Par ailleurs, on observe que certains investissements dans la recherche et l'innovation engendrent des externalités positives , dans la mesure où leurs rendements sociaux (pour l'ensemble de l'économie) sont supérieurs à leur rendement privé (au niveau de l'entreprise).

Il en va sûrement ainsi dans les domaines à fort risque ou à fort potentiel, ce qui est le cas :

- de la recherche fondamentale qui, bénéficiant d'un financement public, ne présente aucun rendement privé à court terme, mais dont les résultats sont susceptibles, à terme, de déboucher sur d'importantes externalités positives ;

- de la recherche appliquée, lorsqu'elle débouche sur des connaissances susceptibles de se diffuser largement dans le tissu économique.

b) Légitimité et leviers de l'action publique

L'existence d'externalités positives légitime, pour l'Etat, le fait d'encourager ou de fournir lui-même une partie de l'effort de R&D lorsque le niveau intrinsèque de la recherche et les résultats en termes d'innovation ne permettent pas de rejoindre un chemin de croissance optimal à long terme.
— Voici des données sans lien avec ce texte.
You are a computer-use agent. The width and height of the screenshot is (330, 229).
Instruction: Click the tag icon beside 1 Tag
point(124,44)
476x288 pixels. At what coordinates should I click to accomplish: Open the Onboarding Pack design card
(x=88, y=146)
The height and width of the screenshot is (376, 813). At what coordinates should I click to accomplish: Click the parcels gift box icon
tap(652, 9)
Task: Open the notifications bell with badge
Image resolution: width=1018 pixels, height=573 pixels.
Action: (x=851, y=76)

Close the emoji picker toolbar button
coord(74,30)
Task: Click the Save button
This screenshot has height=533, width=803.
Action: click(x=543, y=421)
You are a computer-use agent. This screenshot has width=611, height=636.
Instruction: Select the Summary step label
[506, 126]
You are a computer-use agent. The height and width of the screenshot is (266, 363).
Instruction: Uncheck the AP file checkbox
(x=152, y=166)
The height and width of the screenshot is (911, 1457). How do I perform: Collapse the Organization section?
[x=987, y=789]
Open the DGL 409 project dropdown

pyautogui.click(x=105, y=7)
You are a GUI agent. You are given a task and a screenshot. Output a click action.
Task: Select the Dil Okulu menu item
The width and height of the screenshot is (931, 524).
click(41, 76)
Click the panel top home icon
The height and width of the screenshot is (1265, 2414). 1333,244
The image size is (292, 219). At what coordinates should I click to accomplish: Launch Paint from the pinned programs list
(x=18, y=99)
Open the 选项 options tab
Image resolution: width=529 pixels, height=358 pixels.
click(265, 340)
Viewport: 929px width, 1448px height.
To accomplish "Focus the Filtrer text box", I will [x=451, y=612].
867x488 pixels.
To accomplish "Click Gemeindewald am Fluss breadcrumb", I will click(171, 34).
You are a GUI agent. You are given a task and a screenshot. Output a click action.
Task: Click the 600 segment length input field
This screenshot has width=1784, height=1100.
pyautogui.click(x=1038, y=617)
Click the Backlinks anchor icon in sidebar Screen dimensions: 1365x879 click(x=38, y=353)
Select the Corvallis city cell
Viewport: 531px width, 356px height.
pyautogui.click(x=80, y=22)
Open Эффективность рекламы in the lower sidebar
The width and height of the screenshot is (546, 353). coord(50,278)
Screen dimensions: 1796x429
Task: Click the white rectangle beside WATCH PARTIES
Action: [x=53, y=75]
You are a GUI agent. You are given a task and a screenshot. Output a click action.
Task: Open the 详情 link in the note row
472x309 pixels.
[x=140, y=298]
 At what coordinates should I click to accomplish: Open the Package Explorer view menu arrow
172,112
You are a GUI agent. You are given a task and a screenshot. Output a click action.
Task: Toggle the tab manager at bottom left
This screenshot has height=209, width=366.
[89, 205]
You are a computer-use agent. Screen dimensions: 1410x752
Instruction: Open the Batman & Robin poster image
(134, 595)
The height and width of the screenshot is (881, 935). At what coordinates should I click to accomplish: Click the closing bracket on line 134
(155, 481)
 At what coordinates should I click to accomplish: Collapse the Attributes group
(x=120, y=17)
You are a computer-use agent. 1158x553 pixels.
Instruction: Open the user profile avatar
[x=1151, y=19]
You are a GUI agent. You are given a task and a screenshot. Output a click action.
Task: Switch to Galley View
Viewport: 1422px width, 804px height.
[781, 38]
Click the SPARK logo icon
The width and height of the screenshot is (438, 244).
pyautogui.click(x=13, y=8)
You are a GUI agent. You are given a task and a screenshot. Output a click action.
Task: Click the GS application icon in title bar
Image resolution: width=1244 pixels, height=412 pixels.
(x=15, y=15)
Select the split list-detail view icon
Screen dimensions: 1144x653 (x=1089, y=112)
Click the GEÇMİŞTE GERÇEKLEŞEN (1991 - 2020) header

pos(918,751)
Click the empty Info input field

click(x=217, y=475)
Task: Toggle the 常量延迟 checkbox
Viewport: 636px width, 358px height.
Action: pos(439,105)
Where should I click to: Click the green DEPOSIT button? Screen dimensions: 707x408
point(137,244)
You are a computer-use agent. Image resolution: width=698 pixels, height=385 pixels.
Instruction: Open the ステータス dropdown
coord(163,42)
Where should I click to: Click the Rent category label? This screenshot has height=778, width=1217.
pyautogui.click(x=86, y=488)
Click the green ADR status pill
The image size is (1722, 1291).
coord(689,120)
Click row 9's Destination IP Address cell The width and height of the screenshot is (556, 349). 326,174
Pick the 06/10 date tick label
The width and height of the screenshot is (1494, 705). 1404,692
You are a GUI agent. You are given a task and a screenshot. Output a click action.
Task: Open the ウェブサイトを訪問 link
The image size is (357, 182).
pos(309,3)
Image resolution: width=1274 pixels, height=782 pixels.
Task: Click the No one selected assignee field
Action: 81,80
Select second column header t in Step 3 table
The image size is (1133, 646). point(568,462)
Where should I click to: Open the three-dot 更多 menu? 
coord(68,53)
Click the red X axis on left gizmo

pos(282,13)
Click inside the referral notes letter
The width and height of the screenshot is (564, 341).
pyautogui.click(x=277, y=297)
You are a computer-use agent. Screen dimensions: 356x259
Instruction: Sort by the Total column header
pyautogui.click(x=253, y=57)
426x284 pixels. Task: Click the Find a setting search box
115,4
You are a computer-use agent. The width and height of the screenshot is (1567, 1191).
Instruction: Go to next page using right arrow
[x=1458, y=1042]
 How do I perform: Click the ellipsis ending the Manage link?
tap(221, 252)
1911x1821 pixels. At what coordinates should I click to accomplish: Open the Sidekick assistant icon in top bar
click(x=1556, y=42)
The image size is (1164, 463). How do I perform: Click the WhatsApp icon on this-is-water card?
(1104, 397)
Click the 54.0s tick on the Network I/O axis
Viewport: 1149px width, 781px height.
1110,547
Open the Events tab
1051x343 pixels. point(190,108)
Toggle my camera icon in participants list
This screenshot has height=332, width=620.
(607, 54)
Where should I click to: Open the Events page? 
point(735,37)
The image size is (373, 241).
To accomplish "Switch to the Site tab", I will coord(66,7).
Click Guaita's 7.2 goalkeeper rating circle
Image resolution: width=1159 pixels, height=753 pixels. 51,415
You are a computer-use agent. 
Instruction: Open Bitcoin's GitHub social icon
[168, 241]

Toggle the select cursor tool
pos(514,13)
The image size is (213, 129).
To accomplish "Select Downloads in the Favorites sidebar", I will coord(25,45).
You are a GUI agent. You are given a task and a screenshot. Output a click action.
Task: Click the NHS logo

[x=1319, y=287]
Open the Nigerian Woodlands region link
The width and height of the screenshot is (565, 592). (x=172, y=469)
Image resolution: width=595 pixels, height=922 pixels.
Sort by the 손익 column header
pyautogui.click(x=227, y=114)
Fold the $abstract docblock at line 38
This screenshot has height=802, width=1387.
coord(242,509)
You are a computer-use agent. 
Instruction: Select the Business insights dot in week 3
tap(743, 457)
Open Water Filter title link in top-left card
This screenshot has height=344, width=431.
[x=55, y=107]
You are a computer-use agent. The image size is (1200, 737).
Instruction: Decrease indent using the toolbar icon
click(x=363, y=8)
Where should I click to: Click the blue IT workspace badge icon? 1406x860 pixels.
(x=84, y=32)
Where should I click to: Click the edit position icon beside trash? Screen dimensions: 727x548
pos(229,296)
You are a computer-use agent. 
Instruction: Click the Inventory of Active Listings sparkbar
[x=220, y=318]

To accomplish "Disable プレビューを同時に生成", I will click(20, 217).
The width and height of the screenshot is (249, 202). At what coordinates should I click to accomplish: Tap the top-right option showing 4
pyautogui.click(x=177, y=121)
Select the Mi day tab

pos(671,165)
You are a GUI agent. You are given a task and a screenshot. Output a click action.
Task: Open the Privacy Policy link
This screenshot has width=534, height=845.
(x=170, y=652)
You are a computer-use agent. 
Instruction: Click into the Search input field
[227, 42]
En premier lieu, l'Etat est donc fondé à faire en sorte que le rendement privé de la recherche se rapproche de son rendement social , ce qui pourrait justifier notamment les politiques de subventions et d'encouragements fiscaux. L'Etat peut également intervenir directement dans certains secteurs, lorsque le rendement social recherché s'avérerait tout simplement meilleur -et plus facile à obtenir- à partir de la dépense publique, ce qui est généralement le cas de la recherche fondamentale. Dans toutes ces hypothèses, l'Etat ne fait, au fond, que remédier aux imperfections du marché.

En second lieu, l'Etat doit s'attacher à maximiser le rendement social de la recherche . Ainsi, il définit et applique une stratégie de recherche via l'allocation des financements publics, il encourage la production et facilite la diffusion de la connaissance grâce à la propriété intellectuelle, il suscite l'émergence de synergies et de partenariats entre les différents acteurs de la recherche et promeut les transferts de connaissances du secteur public de la recherche vers le secteur privé. Par exemple, la récente mise en place, en France, des « pôles de compétitivité », a pour objectif de renforcer les externalités positives en rapprochant entreprises et institutions d'enseignement supérieur et de recherche.

En troisième lieu, l'Etat est également un consommateur de technologie , particulièrement en matière de défense, de santé ou d'environnement.

Ces trois leviers ne sont pas étanches. Le domaine militaire est caractéristique de l'interférence des objectifs, avec les « technologies duales » qui, mises au point pour les armées, peuvent être utilisées dans le domaine civil.

* 6 On distingue généralement les innovations de produit des innovations de procédé , ces dernières ayant trait au mode de production ou de distribution . Dans une autre approche, intégrant les progrès organisationnels, il est alors distingué quatre types d'innovation : innovation de produit, innovation de procédé (stricto sensu), innovation de commercialisation et innovation d'organisation.

* 7 Le « taux d'emploi » est la proportion de personnes disposant d'un emploi parmi celles en âge de travailler (15 ans à 64 ans). Le taux d'emploi reflète ainsi la capacité d'une économie à utiliser ses ressources en main-d'oeuvre (il convient de distinguer cette grandeur du taux d'activité, qui rapporte la « population active », regroupant la population ayant un emploi et les chômeurs, c'est-à-dire les individus présents sur le marché du travail, à la population en âge de travailler ».

* 8 Cf. travaux de Gerschenkron (1965) puis de Acemoglu, Aghion et Zilibotti (2006).

* 9 La loi des rendements décroissants peut se formuler ainsi : lorsque l'entreprise augmente un facteur de production, capital ou travail, en maintenant l'autre fixe, la production marginale devient forcément décroissante à partir d'un certain seuil.

* 10 « Les leviers de la croissance française » par Philippe Aghion, Gilbert Cette, Elie Cohen et Jean Pisani-Ferry, novembre 2007.

* 11 Elle donnera notamment une explication au processus de rattrapage des pays européens envers les États-Unis après guerre ainsi qu'à la stagnation des pays en développement.